→ WORK ITEM:
What is needed is a verbatim copy of each record below.

→ THE INPUT:
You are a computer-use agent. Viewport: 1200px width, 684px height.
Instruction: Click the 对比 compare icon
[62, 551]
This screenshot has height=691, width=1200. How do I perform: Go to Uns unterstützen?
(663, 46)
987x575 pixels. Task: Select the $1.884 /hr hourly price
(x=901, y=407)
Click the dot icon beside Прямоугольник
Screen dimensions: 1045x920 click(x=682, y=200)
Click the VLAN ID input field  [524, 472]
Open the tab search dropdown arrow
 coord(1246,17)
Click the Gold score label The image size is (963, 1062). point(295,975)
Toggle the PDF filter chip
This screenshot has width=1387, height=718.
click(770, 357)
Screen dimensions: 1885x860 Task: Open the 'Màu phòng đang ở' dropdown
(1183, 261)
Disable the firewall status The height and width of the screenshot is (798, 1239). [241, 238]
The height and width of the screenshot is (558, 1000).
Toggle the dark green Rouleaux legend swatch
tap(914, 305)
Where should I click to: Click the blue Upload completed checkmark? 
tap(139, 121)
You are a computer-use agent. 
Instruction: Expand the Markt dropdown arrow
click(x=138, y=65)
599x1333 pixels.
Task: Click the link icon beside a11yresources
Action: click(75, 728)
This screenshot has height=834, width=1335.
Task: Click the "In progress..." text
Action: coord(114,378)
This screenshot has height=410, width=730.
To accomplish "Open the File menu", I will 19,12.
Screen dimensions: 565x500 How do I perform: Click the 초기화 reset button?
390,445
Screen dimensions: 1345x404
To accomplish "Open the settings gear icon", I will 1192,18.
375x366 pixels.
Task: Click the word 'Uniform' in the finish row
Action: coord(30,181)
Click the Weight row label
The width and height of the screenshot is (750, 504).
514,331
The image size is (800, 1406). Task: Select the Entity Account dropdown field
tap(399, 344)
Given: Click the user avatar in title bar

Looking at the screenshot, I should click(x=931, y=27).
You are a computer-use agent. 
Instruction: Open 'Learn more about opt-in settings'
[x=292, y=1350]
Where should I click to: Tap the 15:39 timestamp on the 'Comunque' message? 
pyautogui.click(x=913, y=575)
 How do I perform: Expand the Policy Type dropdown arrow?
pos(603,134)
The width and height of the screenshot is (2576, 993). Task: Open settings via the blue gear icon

→ RESULT:
You are a computer-use agent. Viewport: 1200px width, 684px height.
Instruction: Click the 对比 compare icon
[62, 551]
This screenshot has height=691, width=1200. How do I perform: Go to Uns unterstützen?
(663, 46)
987x575 pixels. Task: Select the $1.884 /hr hourly price
(x=901, y=407)
Click the dot icon beside Прямоугольник
Screen dimensions: 1045x920 click(x=682, y=200)
Click the VLAN ID input field  [524, 472]
Open the tab search dropdown arrow
 coord(1246,17)
Click the Gold score label The image size is (963, 1062). point(295,975)
Toggle the PDF filter chip
This screenshot has width=1387, height=718.
click(770, 357)
Screen dimensions: 1885x860 Task: Open the 'Màu phòng đang ở' dropdown
(1183, 261)
Disable the firewall status The height and width of the screenshot is (798, 1239). [241, 238]
The height and width of the screenshot is (558, 1000).
Toggle the dark green Rouleaux legend swatch
tap(914, 305)
Where should I click to: Click the blue Upload completed checkmark? 
tap(139, 121)
You are a computer-use agent. 
Instruction: Expand the Markt dropdown arrow
click(x=138, y=65)
599x1333 pixels.
Task: Click the link icon beside a11yresources
Action: click(75, 728)
This screenshot has height=834, width=1335.
Task: Click the "In progress..." text
Action: coord(114,378)
This screenshot has height=410, width=730.
To accomplish "Open the File menu", I will 19,12.
Screen dimensions: 565x500 How do I perform: Click the 초기화 reset button?
390,445
Screen dimensions: 1345x404
To accomplish "Open the settings gear icon", I will 1192,18.
375x366 pixels.
Task: Click the word 'Uniform' in the finish row
Action: coord(30,181)
Click the Weight row label
The width and height of the screenshot is (750, 504).
514,331
The image size is (800, 1406). Task: Select the Entity Account dropdown field
tap(399, 344)
Given: Click the user avatar in title bar

Looking at the screenshot, I should click(x=931, y=27).
You are a computer-use agent. 
Instruction: Open 'Learn more about opt-in settings'
[x=292, y=1350]
Where should I click to: Tap the 15:39 timestamp on the 'Comunque' message? 
pyautogui.click(x=913, y=575)
 How do I perform: Expand the Policy Type dropdown arrow?
pos(603,134)
The width and height of the screenshot is (2576, 993). Task: Open settings via the blue gear icon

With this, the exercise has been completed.